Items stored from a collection

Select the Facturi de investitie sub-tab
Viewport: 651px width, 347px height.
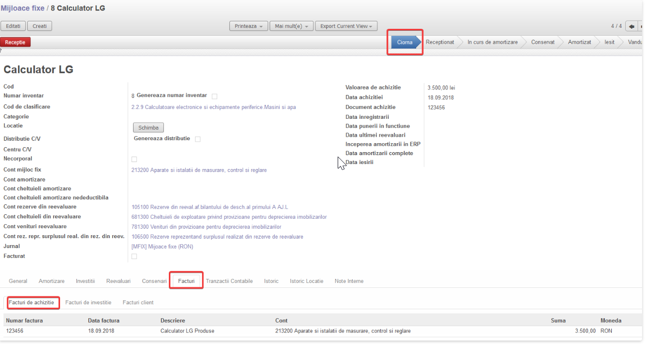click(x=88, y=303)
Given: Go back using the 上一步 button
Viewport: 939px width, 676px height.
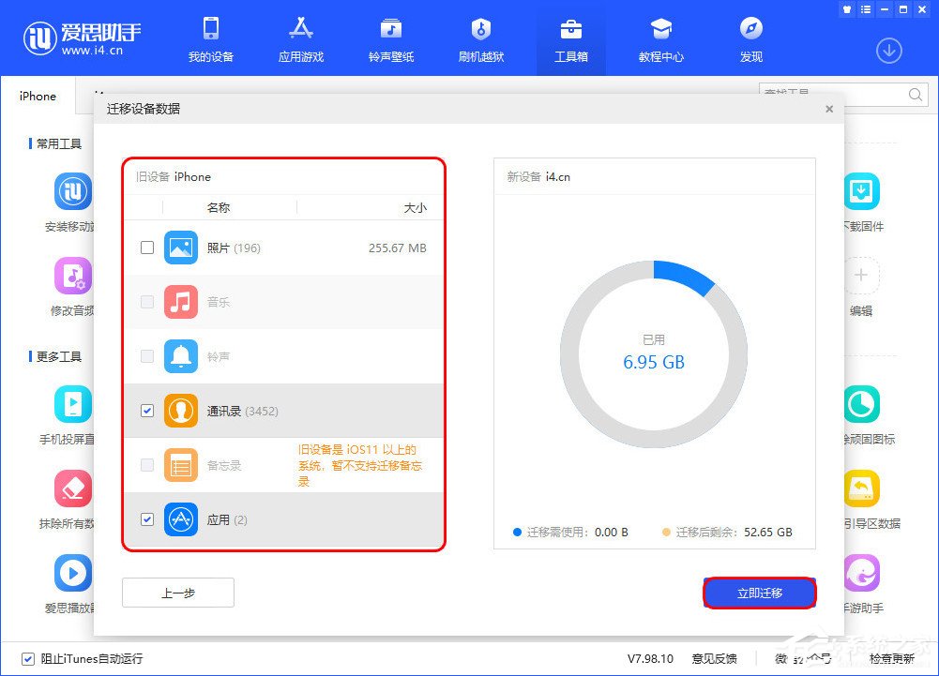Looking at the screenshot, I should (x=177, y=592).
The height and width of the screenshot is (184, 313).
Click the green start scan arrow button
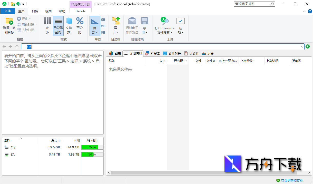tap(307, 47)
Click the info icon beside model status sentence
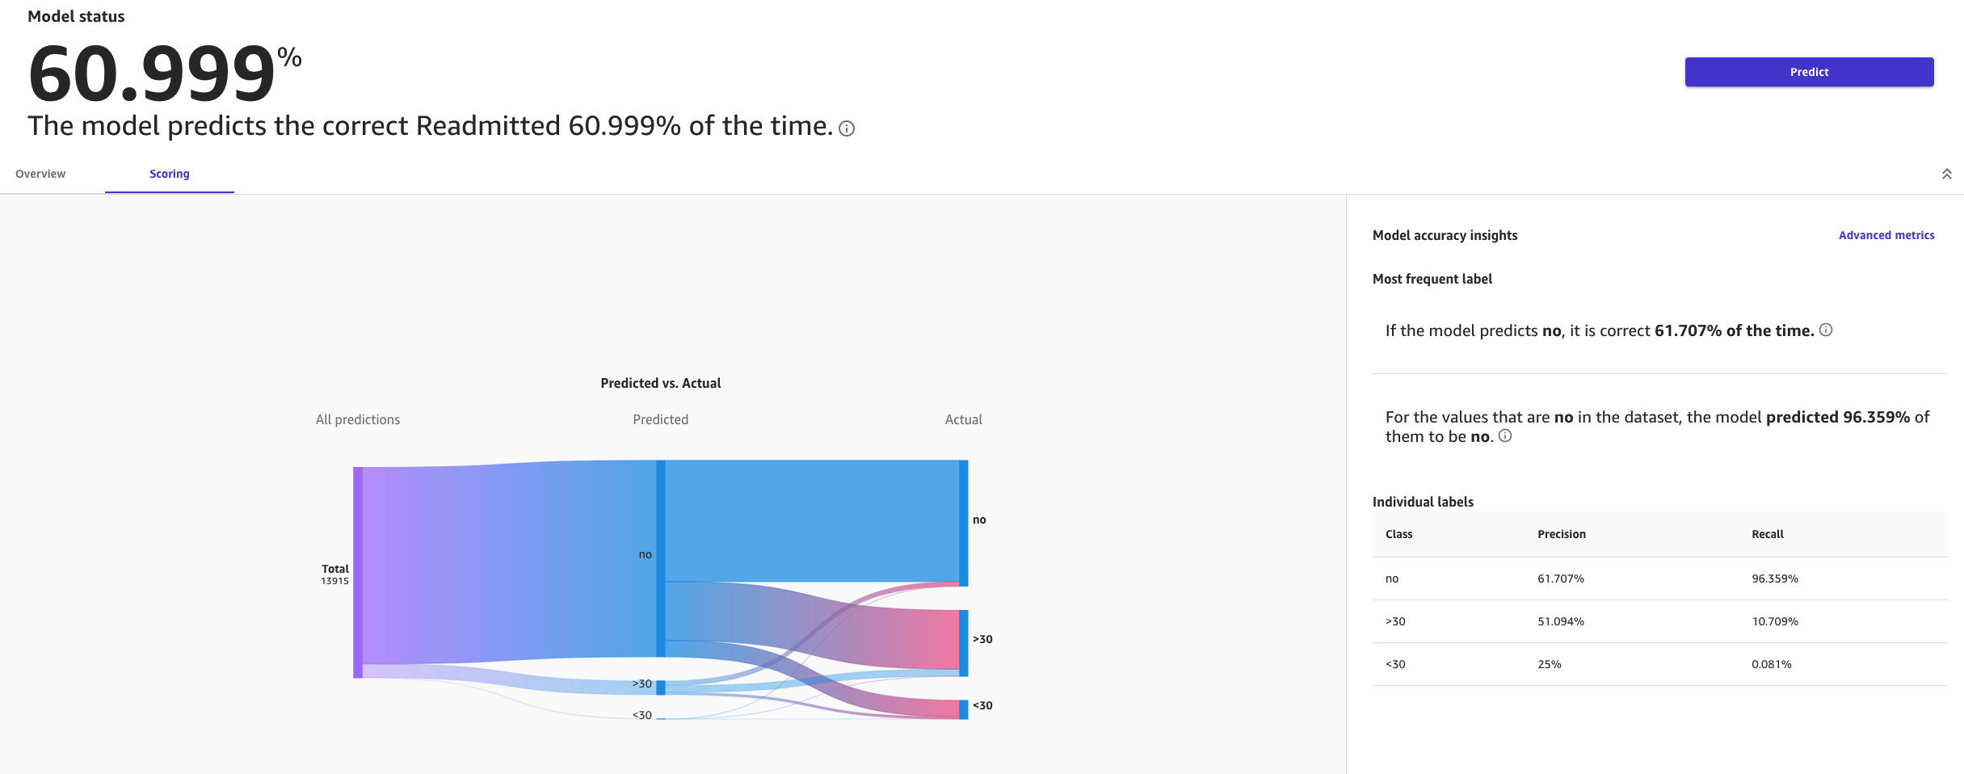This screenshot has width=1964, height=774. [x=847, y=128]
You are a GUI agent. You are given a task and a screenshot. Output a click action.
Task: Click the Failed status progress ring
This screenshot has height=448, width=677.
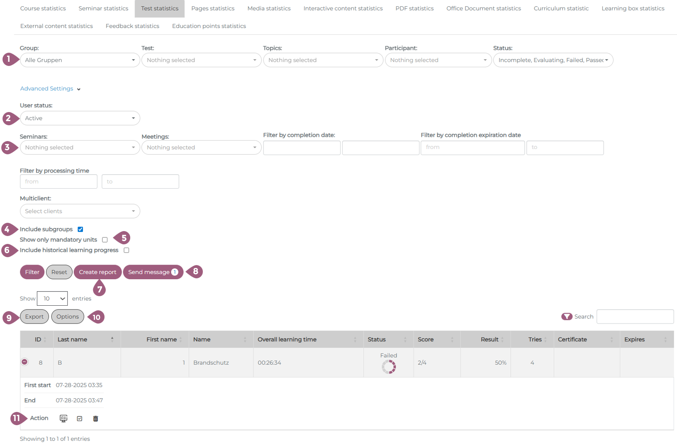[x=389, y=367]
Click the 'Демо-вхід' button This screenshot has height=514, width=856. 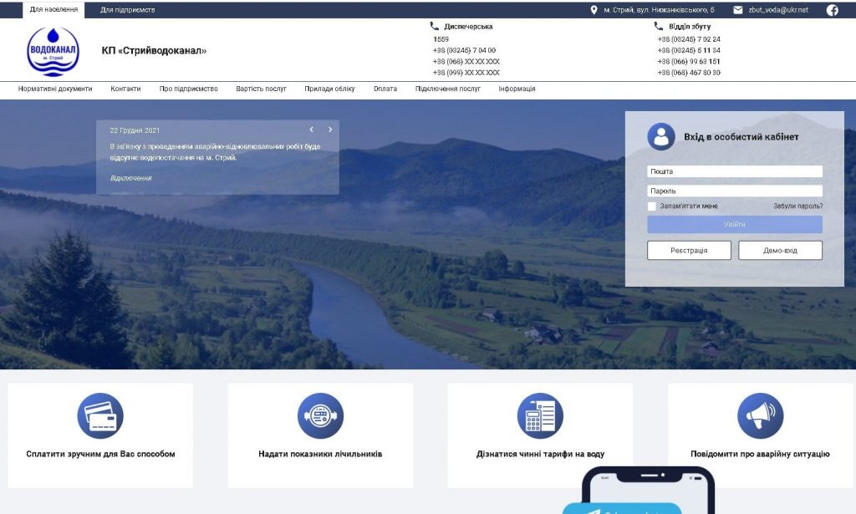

### Problem to solve
Reproduce every line of the items above verbatim, leaving out the pictures.

### Task output
Select the Facturi de investitie sub-tab
Viewport: 651px width, 347px height.
click(x=88, y=303)
Given: Go back using the 上一步 button
Viewport: 939px width, 676px height.
Looking at the screenshot, I should (x=177, y=592).
The height and width of the screenshot is (184, 313).
Click the green start scan arrow button
tap(307, 47)
Click the info icon beside model status sentence
This screenshot has width=1964, height=774. [x=847, y=128]
You are a GUI agent. You are given a task and a screenshot. Output a click action.
Task: Click the Failed status progress ring
This screenshot has height=448, width=677.
[x=389, y=367]
Click the 'Демо-вхід' button This screenshot has height=514, width=856. 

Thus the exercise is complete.